[Collected data]
++++++++++
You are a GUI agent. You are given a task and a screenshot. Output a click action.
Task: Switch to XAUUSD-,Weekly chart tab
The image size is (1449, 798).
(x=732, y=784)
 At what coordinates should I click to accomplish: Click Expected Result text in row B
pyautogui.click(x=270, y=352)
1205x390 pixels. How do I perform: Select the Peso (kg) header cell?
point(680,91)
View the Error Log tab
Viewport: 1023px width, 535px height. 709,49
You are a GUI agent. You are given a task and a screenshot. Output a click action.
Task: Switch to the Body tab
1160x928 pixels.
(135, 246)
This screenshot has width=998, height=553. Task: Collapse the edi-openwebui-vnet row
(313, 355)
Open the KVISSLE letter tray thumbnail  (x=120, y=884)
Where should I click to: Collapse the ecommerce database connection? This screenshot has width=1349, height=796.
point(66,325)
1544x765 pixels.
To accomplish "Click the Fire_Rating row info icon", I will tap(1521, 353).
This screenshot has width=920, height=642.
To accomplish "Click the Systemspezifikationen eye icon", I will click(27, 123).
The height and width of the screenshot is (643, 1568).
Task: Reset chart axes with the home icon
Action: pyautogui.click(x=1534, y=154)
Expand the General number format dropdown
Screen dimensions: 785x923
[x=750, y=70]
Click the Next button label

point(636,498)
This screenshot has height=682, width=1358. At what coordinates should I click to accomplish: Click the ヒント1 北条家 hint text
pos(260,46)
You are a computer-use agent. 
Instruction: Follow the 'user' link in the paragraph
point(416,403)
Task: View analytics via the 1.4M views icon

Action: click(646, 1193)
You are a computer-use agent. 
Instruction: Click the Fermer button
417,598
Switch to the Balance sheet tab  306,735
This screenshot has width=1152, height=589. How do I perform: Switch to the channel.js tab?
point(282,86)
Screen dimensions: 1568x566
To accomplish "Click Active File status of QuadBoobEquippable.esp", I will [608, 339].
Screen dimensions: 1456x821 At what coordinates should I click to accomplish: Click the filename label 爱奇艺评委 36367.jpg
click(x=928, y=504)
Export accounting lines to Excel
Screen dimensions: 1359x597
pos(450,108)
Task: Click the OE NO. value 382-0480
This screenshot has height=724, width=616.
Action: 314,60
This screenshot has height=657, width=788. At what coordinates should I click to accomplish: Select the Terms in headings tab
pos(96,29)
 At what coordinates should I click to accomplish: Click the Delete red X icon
++++++++++
• [Required action]: Each entry above is to be copied out exactly as written.

• [Expected output]:
You are a GUI agent. You are given a task and a screenshot. Output a click action.
Task: Switch to XAUUSD-,Weekly chart tab
The image size is (1449, 798).
(x=732, y=784)
 At what coordinates should I click to accomplish: Click Expected Result text in row B
pyautogui.click(x=270, y=352)
1205x390 pixels. How do I perform: Select the Peso (kg) header cell?
point(680,91)
View the Error Log tab
Viewport: 1023px width, 535px height. 709,49
You are a GUI agent. You are given a task and a screenshot. Output a click action.
Task: Switch to the Body tab
1160x928 pixels.
(135, 246)
This screenshot has width=998, height=553. Task: Collapse the edi-openwebui-vnet row
(313, 355)
Open the KVISSLE letter tray thumbnail  (x=120, y=884)
Where should I click to: Collapse the ecommerce database connection? This screenshot has width=1349, height=796.
point(66,325)
1544x765 pixels.
To accomplish "Click the Fire_Rating row info icon", I will tap(1521, 353).
This screenshot has width=920, height=642.
To accomplish "Click the Systemspezifikationen eye icon", I will click(27, 123).
The height and width of the screenshot is (643, 1568).
Task: Reset chart axes with the home icon
Action: pyautogui.click(x=1534, y=154)
Expand the General number format dropdown
Screen dimensions: 785x923
[x=750, y=70]
Click the Next button label

point(636,498)
This screenshot has height=682, width=1358. At what coordinates should I click to accomplish: Click the ヒント1 北条家 hint text
pos(260,46)
You are a computer-use agent. 
Instruction: Follow the 'user' link in the paragraph
point(416,403)
Task: View analytics via the 1.4M views icon

Action: click(646, 1193)
You are a computer-use agent. 
Instruction: Click the Fermer button
417,598
Switch to the Balance sheet tab  306,735
This screenshot has width=1152, height=589. How do I perform: Switch to the channel.js tab?
point(282,86)
Screen dimensions: 1568x566
To accomplish "Click Active File status of QuadBoobEquippable.esp", I will [608, 339].
Screen dimensions: 1456x821 At what coordinates should I click to accomplish: Click the filename label 爱奇艺评委 36367.jpg
click(x=928, y=504)
Export accounting lines to Excel
Screen dimensions: 1359x597
pos(450,108)
Task: Click the OE NO. value 382-0480
This screenshot has height=724, width=616.
Action: 314,60
This screenshot has height=657, width=788. At what coordinates should I click to accomplish: Select the Terms in headings tab
pos(96,29)
 At what coordinates should I click to accomplish: Click the Delete red X icon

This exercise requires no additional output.